As waters warm in July, the stripers move from the shallows to the deeper channels. You can catch some larger bass to 25 pounds on chunk baits, live bunker or live eels throughout the summer at the Interstate 95 Bridge, around the submerged boulders at South Reef, near Cove Rock and on the south side of Great Captain’s Island. You’ll also find bluefish moving into the area after Independence Day, and these fish will hit chunk baits or diamond jigs. Try for the blues at Hens and Chickens Shoal or out in the deeper water beyond Little Captain’s Island.
Midsummer sees plenty of fluke to 6 pounds taken to the south of Todds Point, Fields Point and Greenwich Point. Set up a drift in 10 to 40 feet of water, and use a 1- to 2-ounce SPRO bucktail tipped with a single spearing topped by a thin strip of squid.
The fall fishing in and around Greenwich can be pure mayhem, with a mix of bass, blues, false albacore and bonito chasing bay anchovies and peanut bunker from September through October.

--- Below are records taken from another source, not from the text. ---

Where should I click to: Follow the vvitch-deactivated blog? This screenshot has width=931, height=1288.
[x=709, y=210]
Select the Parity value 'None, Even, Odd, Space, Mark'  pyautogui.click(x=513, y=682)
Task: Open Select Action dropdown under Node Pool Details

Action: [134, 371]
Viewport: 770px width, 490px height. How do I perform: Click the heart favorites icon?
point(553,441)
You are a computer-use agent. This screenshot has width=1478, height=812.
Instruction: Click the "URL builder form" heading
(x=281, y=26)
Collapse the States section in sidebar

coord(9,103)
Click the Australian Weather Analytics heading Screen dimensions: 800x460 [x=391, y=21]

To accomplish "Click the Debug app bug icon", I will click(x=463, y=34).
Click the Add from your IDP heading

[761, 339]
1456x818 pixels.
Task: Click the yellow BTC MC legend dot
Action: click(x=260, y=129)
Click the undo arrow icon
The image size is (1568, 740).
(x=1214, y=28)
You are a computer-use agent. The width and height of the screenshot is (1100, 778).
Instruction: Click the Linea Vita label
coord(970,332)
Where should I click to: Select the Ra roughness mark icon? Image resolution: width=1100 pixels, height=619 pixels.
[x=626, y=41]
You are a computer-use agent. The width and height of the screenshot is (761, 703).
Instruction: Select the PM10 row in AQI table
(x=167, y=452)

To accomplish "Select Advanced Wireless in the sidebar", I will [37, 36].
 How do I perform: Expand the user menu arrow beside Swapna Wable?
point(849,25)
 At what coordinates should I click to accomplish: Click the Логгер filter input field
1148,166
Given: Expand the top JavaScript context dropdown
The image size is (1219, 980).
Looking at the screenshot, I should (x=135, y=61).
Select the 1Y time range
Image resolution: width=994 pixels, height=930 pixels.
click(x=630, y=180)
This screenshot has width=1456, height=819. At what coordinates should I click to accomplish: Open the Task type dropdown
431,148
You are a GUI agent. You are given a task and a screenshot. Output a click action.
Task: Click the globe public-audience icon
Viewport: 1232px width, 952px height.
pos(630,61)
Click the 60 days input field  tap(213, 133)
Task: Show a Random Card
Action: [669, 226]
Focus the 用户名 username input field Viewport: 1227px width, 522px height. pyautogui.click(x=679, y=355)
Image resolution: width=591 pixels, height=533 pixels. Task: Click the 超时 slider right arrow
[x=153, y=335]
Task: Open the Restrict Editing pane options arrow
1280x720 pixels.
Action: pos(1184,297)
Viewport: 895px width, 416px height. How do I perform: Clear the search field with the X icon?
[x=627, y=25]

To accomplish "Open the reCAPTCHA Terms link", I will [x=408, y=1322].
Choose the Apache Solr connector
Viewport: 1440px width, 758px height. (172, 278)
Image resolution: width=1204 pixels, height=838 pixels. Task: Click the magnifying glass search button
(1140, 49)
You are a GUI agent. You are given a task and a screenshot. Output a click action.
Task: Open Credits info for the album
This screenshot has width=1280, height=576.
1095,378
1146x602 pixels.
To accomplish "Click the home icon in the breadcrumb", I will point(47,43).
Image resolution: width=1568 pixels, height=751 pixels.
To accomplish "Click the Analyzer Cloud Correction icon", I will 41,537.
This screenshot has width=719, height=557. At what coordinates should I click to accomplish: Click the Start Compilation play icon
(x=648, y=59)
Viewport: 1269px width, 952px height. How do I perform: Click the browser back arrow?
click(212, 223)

If the fish are feeding on bunker, try a 4-inch pearl, bunker- or mullet-pattern Storm Wildeye Shad, white or blue bottle plug or Krocodile spoon. If very small bait has flooded the area, however, you may need smaller lures to fool the predators. Try a 1⁄2- to 1-ounce Deadly Dick, a small KastMaster, 4-inch Slug-Go or FinSFish, or a white curltail grub. Fall action can be explosive from Greenwich Cove straight across to Greenwich Harbor, but the fish can be tough to catch if keyed on tiny bait. When that happens, break out the lightest tackle and smallest lures you own, or use a fly rod and small epoxy minnows that match the prevailing bait.